Outcome Bias

If the result is not good for you, think about what you missed when making the decision. Try to write down all the conclusions you have reached after receiving the results. If random factors will affect the decision, please do not judge by the result. By evaluating your process, you can make better decisions in the future without letting the bias in the results affect your judgment. [Sources: 5, 7]

By evaluating the process and the outcome, we can make better decisions in the future. Learning to avoid resulting bias can help improve the quality of decision-making. Thus, it is important to understand outcome bias and how it affects us; can help you make better and more effective decisions and avoid unnecessary suffering and loss in the future. [Sources: 3, 4]

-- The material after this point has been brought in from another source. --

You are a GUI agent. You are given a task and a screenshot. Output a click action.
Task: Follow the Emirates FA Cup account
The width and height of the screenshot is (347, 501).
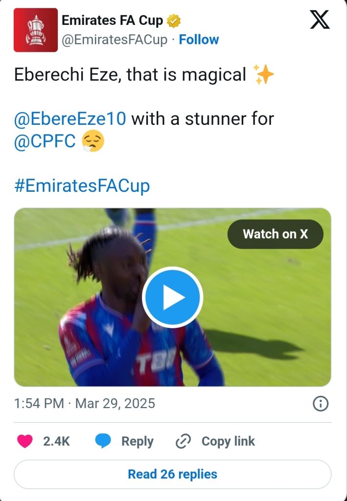click(x=199, y=40)

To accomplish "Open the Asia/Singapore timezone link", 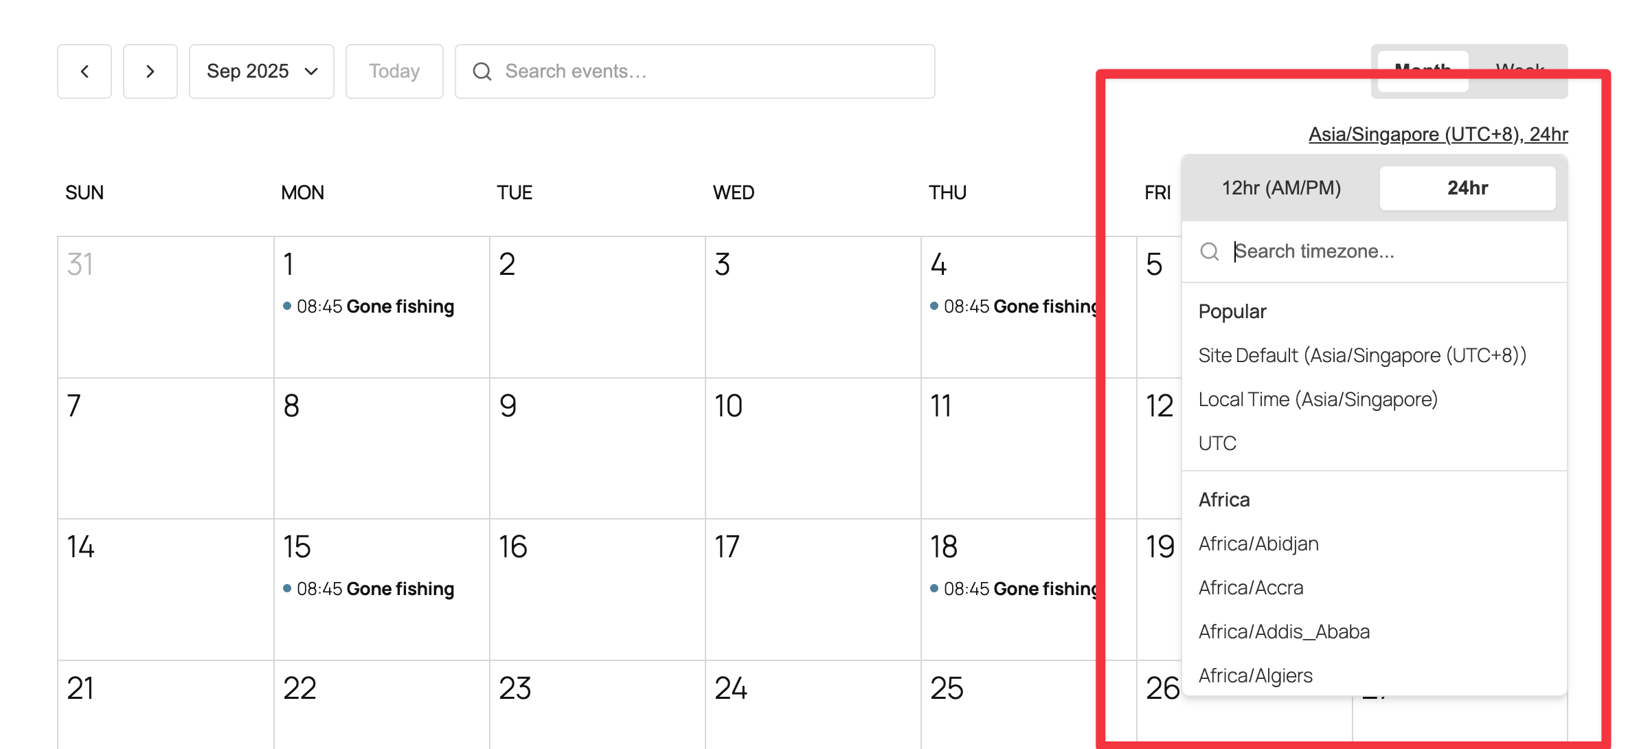I will (1438, 134).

Outcome bias is a cognitive bias that allows us to judge decision making based on the outcome of a process, rather than the quality of the process itself. A manager who makes decisions on the basis of “intuition” – when his team strongly advises him in one direction and the manager goes in another – will consider his process to be good if he gets a positive result from it. A manager who makes decisions based on his “intuition” – one who goes in the opposite direction because his intuition says so when his team strongly advises him in one direction – will trust his intuition if he gets a positive outcome. These managers suffer from confirmation bias: their false belief in their instincts is confirmed (which increases their self-confidence) when, fortunately, the result is in their favor. [Sources: 3, 9]

Results bias is applied to leaders (such as superintendents) because often their process and decision-making process is ignored and people focus solely on results, whether those results are consistent with leadership positions or not. Finally, outcome bias can be detrimental to decision-makers, such as doctors or politicians who are agents of others, because when the results are negative, people blame the agent for not being able to predict a negative outcome in the decision-making process. To avoid the influence of outcome bias, the decision should be evaluated by ignoring the information gathered ex post and focusing on what is the correct answer or whether it was at the time the decision was made. While the bias in the assessment of past events is very similar to the bias in the outcome, which unduly influences the assessment of events in the past, the bias in the judgments of the quality of decisions is the bias of the results, not the bias of the retrospective analysis. [Sources: 6, 7, 8]

In a recent study looking at outcome bias in legal decision-making, it was found that judges felt that a particular person acted more deliberately when that person’s actions produced a dramatically negative outcome than an outcome. Moderately negative (Kneer & Bourgeois-Gironde, 2017). Moreover, in hindsight, people tend to allow the consequences of a particular decision or action to unduly influence their judgments about the quality of that action or decision in such a way that they are more perceived negatively after a negative outcome and after a positive outcome (e.g. outcome bias; Baron & Hershey , 1988). [Sources: 8]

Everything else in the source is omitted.